上皮-间质转化(EMT)是肿瘤干细胞产生的重要机制，而肿瘤微环境特别是间充质干细胞与肿瘤细胞的相互作用可以促进EMT的发生，但其机制不明，也受到了极大的关注。我们的前期结果表明：鼻咽癌细胞与骨髓间充质干细胞相互促进增殖，骨髓间充质干细胞可通过释放某些细胞因子，比如说IL-6，促进鼻咽癌细胞的增殖。因此，本项目试图对肿瘤微环境中间充质干细胞与鼻咽癌肿瘤干细胞相互作用对鼻咽癌细胞EMT的调控机制进行深入研究，观察鼻咽癌肿瘤干细胞对间充质干细胞的诱导分化作用，包括鼻咽癌发生相关成纤维细胞(NPC-CAFs)的形成和鉴定；间充质干细胞及其分化来源的成纤维细胞对鼻咽癌细胞生长、转移、EMT转化及肿瘤干细胞形成和特性的影响。本项目的完成将部分揭示鼻咽癌肿瘤干细胞的产生和分化机制，可能与肿瘤微环境特别是间充质干细胞密切相关，为特异性地靶向清除鼻咽癌干细胞提供新的思路。
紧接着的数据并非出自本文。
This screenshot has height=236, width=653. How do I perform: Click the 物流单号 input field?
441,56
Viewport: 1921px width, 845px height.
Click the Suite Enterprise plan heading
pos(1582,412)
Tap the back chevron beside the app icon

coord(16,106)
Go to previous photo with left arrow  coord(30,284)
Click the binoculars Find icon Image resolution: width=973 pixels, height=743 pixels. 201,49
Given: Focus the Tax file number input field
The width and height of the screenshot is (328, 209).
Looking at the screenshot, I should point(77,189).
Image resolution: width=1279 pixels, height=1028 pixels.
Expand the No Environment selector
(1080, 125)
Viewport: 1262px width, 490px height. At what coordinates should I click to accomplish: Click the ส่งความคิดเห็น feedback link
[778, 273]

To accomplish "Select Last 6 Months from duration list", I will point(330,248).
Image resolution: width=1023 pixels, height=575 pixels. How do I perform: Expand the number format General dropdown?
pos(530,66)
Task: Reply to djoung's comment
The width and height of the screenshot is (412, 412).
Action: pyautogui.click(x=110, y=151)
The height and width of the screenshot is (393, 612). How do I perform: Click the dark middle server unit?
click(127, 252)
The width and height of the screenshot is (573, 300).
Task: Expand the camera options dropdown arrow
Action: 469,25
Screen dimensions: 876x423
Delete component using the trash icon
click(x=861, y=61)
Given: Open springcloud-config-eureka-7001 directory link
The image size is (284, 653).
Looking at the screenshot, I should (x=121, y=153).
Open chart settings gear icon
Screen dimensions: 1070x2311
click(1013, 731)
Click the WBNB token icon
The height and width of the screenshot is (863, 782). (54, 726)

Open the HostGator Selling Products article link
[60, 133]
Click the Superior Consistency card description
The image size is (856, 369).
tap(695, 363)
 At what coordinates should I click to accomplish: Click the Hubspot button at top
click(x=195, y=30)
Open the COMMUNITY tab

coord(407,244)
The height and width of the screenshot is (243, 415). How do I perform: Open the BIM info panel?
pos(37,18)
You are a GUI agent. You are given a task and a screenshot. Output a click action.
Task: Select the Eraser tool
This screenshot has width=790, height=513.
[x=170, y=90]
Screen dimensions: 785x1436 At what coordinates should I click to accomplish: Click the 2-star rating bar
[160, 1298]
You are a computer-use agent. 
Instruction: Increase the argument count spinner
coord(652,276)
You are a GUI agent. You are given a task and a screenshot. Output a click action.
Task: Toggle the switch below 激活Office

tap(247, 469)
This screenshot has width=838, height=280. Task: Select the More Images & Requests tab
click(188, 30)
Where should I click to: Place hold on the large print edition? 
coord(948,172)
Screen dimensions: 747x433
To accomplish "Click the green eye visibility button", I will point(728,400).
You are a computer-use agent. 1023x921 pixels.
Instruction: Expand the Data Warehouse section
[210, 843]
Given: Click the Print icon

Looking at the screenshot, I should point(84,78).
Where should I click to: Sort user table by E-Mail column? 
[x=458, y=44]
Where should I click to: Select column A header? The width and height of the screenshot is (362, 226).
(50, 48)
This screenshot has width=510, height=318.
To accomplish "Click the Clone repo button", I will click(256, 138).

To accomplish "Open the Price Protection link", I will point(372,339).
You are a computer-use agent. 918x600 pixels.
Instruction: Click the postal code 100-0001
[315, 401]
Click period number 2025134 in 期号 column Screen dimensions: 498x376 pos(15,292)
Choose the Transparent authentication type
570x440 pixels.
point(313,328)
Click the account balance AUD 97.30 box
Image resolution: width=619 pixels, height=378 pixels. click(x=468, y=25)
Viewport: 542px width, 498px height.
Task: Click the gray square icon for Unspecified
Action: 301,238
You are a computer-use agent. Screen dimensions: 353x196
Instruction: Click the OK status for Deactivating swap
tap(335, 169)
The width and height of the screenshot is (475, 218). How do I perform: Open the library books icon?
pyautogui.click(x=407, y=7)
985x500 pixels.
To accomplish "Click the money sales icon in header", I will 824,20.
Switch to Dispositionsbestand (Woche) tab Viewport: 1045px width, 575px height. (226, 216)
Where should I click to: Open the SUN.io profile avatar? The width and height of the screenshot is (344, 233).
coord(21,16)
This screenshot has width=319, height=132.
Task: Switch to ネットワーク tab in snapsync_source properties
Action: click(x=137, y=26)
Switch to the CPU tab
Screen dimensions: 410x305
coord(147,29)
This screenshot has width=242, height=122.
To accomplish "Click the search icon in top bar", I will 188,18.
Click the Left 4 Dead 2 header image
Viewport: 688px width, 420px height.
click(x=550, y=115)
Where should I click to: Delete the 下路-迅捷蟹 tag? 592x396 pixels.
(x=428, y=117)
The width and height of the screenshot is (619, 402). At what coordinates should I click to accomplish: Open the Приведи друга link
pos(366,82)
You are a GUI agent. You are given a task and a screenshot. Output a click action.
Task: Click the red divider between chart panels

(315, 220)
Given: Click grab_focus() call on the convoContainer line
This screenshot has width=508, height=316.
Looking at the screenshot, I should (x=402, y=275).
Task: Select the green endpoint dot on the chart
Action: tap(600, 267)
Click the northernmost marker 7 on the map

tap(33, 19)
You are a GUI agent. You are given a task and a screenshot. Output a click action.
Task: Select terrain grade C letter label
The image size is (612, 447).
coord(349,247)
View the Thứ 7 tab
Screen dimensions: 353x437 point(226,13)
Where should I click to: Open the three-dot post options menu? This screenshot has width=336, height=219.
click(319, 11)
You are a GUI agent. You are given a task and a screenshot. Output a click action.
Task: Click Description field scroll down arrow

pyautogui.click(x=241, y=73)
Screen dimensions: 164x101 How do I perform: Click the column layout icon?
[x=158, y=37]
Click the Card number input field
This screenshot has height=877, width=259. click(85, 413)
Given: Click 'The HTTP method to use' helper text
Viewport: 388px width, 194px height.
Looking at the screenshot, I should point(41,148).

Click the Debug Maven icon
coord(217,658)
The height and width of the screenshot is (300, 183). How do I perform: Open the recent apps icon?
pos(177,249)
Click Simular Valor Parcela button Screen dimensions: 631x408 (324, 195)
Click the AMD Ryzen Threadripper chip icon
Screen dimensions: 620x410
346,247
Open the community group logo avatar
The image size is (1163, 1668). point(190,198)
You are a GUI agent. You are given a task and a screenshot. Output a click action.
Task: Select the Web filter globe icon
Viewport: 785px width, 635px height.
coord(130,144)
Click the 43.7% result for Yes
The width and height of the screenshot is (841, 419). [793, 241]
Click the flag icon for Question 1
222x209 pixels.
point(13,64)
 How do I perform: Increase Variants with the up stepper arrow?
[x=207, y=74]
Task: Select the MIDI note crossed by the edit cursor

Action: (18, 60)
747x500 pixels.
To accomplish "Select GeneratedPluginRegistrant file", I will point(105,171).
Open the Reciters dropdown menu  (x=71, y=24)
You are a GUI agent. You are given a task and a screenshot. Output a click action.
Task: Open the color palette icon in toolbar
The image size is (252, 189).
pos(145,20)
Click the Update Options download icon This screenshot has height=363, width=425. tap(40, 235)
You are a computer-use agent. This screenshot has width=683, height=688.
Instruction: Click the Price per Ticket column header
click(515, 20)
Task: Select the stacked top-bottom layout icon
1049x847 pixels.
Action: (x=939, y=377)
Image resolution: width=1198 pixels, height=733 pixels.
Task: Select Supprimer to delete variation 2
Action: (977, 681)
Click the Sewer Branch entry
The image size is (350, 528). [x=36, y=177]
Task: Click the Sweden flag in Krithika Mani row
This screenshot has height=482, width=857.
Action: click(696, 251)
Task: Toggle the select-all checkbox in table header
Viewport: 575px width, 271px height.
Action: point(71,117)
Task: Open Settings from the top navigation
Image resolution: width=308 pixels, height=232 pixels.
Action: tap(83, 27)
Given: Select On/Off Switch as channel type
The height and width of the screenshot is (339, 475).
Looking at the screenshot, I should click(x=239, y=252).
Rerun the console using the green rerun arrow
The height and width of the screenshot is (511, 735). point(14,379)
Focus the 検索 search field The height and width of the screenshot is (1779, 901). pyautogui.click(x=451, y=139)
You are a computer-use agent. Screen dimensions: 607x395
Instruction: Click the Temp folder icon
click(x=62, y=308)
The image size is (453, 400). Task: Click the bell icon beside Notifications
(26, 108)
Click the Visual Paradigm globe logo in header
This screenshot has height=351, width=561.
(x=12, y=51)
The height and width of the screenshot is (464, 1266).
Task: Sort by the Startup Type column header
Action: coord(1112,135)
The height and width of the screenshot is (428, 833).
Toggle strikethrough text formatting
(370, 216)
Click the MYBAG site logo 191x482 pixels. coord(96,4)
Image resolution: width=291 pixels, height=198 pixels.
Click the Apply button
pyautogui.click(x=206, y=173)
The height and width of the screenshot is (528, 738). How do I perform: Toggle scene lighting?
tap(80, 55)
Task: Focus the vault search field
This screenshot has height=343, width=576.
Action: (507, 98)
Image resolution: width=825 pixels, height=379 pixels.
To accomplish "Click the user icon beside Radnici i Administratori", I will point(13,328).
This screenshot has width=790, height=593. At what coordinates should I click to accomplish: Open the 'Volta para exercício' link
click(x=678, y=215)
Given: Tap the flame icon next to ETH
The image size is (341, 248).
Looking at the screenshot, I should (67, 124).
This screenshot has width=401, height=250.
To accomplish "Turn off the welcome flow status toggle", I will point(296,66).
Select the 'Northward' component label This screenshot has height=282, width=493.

Epithelial-mesenchymal transition (EMT) constitutes one of the important mechanisms contributing to the acquisition of cancer stem cell-like properties. Even though recent evidence has highlighted the critical role of tumor microenvironment, particularly the complex interactions among tumor cells and stromal components including mesenchymal stem cells, in the regulation of EMT and CSC development, the underlying mechanisms remain largely unknown. In our preliminary studies, we have demonstrated the reciprocal proliferation-promoting effects between human nasopharyngeal carcinoma (NPC) cells and bone marrow-derived mesenchymal stem cells (BMSCs), e.g. BMSC can significantly promote proliferation of NPC cells through the secretion of soluble factors, such as interleukin-6 (IL-6). In this application, we propose to further explore the mechanisms involved in the regulation of EMT in NPC cells through the interactions between BMSCs and NPC-derived cancer stem cells (NPC-CSCs). Specifically, we will characterize cancer-associated fibroblasts differentiated from BMSCs induced by NPC and NPC-CSCs (NPC-CAFs), and investigate the effects of BMSCs and BMSC-derived CAFs on the proliferation, cell migration/invasion, EMT in NPC cells, as well as the acquisition and properties of NPC-CSCs. The completion of the proposed studies will partially reveal the mechanisms underlying the generation and differentiation of NPC-CSCs, which might be closely associated with the recruited BMSCs within the tumor microenvironment. Therefore, information obtained from this study has the potential for the development of novel therapeutic strategies for NPC therapy by specifically targeting NPC-CSCs.